Affiliation:
1. Department of Physiology, University of Massachusetts Medical School, Worcester, Massachusetts 01655
Abstract
To investigate the hypothesis that altered Ca2+ signaling in airway smooth muscle cells (SMCs) is responsible for airway hyperreactivity, we compared, with the use of confocal and phase-contrast microscopy, the airway contractility and Ca2+ changes in SMCs induced by acetylcholine (ACh) in lung slices from different mouse strains (A/J, Balb/C, and C3H/ HeJ). The airways from each mouse strain displayed a concentration-dependent contraction to ACh. The contractile response of the airways of the C3H/HeJ mice was found, in contrast to earlier studies, to be much greater and faster than that of A/J and Balb/C mice. This difference in airway reactivity can be, in part, attributable to halothane, a volatile anesthetic that was previously used during in vivo measurements of airway reactivity but found here to significantly alter the ACh contractile response of airways in lung slices. The ACh-induced Ca2+ response of the airway SMCs in all of the various mouse strains was also concentration dependent.
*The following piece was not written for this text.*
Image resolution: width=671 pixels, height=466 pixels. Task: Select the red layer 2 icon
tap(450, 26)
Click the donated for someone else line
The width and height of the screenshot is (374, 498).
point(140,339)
The magnitude of the initial Ca2+ increase and the frequency of the subsequent Ca2+ oscillations induced by ACh increased with ACh concentration. However, no differences in the Ca2+ responses to ACh could be distinguished between the mouse strains. These results suggest that the mechanism responsible for airway hyperreactivity in different mouse strains resides with the Ca2+ sensitivity of the contractile apparatus of the SMCs rather than with the Ca2+ signaling itself.
Publisher
American Physiological Society
Subject
Physiology (medical),Physiology
Cited by
37 articles.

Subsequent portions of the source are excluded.